Нормативно-догматическая конструкция пределов осуществления субъективных гражданских прав применительно к сфере патентных правоотношений нуждается в существенном реформировании. Имманентные характеристики патентоохраняемых объектов – значительный социально-экономический эффект от использования при фактической доступности для неограниченного круга лиц обусловливают необходимость дополнения целевого критерия установления ненадлежащих правореализационных моделей объектным. Иными словами, необходимость воздействия на процесс осуществления патентообладателем исключительного права может обусловливаться как преследуемой им ненадлежащей с позиции институционального назначения исключительного права целью, так и особыми характеристиками патентоохраняемого объекта, осуществление прав на который способно существенно нарушить не только частный, но и публичный интерес.
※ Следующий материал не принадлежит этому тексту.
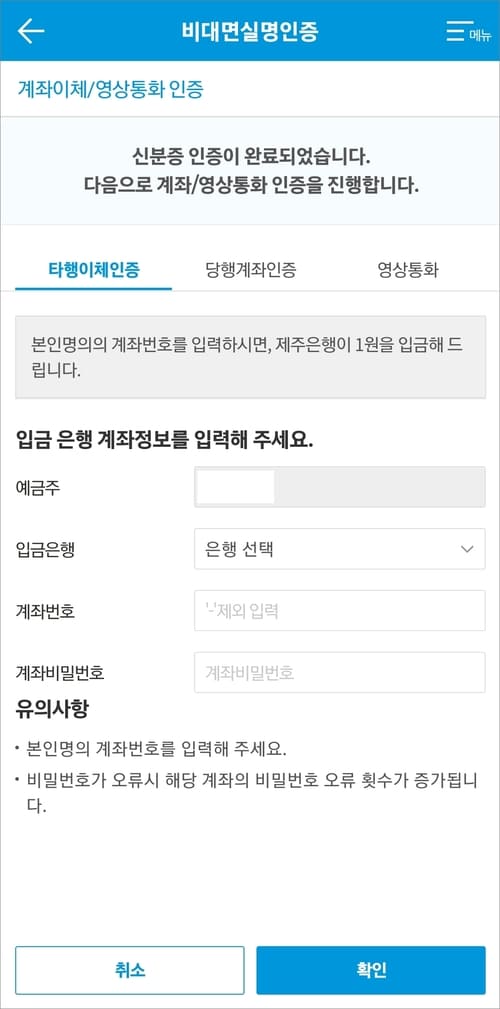Click the 비대면실명인증 page title
500x1009 pixels.
[250, 31]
2. Основаниями применения пределов осуществления исключительных прав должны являться следующие действия патентообладателей. Во-первых, реализация исключительного права в противоречии с его институциональным назначением в целях получения несправедливых выгод и преимуществ при причинении вреда частным и(или) общественным интересам (злоупотребление исключительным правом). Во-вторых, осуществление исключительного права в противоречии с его институциональным назначением в ситуации, когда в надлежащем использовании патентоохраняемого объекта иным по отношению к правообладателю субъектом есть существенный общественный интерес.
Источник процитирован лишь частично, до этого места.